As temperatures swirled, a massive ice storm blanketed Northern U.S. states and parts of Canada during the early morning hours of Christmas Eve last month, crystallizing a landscape of drooping pine boughs and broken birches.

In Vermont, locals listened to public radio for weather updates, correctly identifying the sounds of a distant snowplow and whether or not the driver had begun dropping sand onto the roadway. Temperatures dipped, and those who’d lost electricity to downed power lines made last-minute contingency plans for the holiday, either moving the celebration or “sheltering in place” beside a wood stove with plenty of blankets.

However, at least one area man — who’d survived combat in Vietnam as a Marine scout — perished of carbon monoxide poisoning the next day. Like many rural Americans, Mitchel Rowell kept a gasoline generator in the garage for just such an emergency.
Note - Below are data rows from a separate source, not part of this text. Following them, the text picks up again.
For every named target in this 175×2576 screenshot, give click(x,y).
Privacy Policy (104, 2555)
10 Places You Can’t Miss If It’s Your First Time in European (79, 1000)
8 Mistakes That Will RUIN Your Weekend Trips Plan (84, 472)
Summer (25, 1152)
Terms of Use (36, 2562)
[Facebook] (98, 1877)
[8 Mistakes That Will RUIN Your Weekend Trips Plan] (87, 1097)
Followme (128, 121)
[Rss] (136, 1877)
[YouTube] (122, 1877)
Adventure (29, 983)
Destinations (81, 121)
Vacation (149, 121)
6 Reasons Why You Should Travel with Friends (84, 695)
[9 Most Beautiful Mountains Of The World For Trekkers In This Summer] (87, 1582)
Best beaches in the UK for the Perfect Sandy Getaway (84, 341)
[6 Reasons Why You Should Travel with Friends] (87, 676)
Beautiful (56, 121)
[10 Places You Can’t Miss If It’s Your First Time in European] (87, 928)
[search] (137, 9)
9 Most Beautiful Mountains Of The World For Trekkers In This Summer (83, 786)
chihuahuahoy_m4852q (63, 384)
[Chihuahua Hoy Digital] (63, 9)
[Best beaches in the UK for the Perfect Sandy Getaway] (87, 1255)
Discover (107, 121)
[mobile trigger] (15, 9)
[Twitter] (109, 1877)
And like so many others, the 60-year-old thought he’d run the machine in his attached garage, ventilating the poisonous fumes by opening a door or window.

Similarly, 40-year-old Sederick Baliem Sr. ran a gas generator in the basement of his house in East Point, Illinois, following the same storm, leading to the poisoning deaths of himself and his 11-year-old son, Sederick Baliem III.

The Consumer Product Safety Commission says portable generators account for 85 percent of carbon monoxide deaths in the United States every year, or 800 of 931 such deaths. Interestingly, African-American men were over-represented in this group, accounting for some 23 percent of all carbon monoxide deaths — twice the average.

Sean Sue, clinical director of Piedmont Atlanta Hospital’s emergency department, told The Atlanta-Journal Constitution that emergency room physicians anticipate a surge in carbon monoxide poisonings during the peak of winter. “People are at greater risk for carbon monoxide poisoning as it gets colder and we turn to things like space heaters, fireplaces and sometimes even wood stoves — all of which produce carbon monoxide as a byproduct,” he said.

Such poisonings may be hard for doctors — and especially for laymen — to recognize given the similarity of symptoms to other illnesses. Following exposure to the gas, symptoms may include headaches, dizziness, weakness, nausea, vomiting, and other flu-like symptoms. However, Sue said most poisonings carry only short-term symptoms, unless a victim endures a longer exposure to the gas. “When someone is exposed to high levels of carbon monoxide, it can cause loss of consciousness and even death,” Sue said.

To avoid carbon monoxide poisoning, experts recommend home owners install detectors on every floor while refraining from using kitchen ovens to heat the home, even in the event of a protracted power outage. Most important, people should refrain from operating a gas generator indoors or within 15 feet of the house.